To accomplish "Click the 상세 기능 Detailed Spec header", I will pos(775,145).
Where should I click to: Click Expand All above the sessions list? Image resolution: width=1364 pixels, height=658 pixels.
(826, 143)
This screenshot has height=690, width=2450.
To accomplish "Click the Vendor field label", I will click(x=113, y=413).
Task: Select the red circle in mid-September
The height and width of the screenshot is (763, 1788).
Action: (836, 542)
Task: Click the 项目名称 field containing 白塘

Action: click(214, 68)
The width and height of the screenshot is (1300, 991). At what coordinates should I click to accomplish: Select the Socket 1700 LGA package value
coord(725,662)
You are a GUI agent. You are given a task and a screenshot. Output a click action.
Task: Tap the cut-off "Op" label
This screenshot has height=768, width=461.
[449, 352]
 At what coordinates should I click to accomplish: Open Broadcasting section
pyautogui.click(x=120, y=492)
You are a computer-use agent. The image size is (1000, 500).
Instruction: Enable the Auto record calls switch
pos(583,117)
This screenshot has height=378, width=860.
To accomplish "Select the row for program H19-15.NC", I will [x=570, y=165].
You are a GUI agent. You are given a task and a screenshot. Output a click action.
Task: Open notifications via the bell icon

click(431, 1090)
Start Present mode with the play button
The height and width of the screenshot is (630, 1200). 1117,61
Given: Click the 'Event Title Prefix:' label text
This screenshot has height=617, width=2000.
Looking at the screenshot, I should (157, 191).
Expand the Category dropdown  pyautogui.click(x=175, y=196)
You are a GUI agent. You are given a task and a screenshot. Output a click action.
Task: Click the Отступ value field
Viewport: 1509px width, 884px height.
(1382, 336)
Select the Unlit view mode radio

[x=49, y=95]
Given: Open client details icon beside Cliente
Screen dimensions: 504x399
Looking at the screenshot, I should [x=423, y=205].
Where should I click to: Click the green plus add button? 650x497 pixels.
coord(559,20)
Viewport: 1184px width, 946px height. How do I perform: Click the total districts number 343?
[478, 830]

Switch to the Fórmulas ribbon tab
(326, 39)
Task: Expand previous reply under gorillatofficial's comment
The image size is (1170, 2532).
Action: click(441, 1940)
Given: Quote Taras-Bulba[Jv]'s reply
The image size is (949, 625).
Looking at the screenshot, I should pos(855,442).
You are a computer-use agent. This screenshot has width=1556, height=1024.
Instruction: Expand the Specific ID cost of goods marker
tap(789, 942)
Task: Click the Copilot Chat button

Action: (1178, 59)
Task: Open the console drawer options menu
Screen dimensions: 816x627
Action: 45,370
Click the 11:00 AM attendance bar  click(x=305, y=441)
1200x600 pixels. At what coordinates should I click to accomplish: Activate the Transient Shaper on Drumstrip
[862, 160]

WHAT TO DO: Check each line of the data above for the word "label", then state how many lines have it. Give the number alone.

RESULT OF THE EXERCISE: 3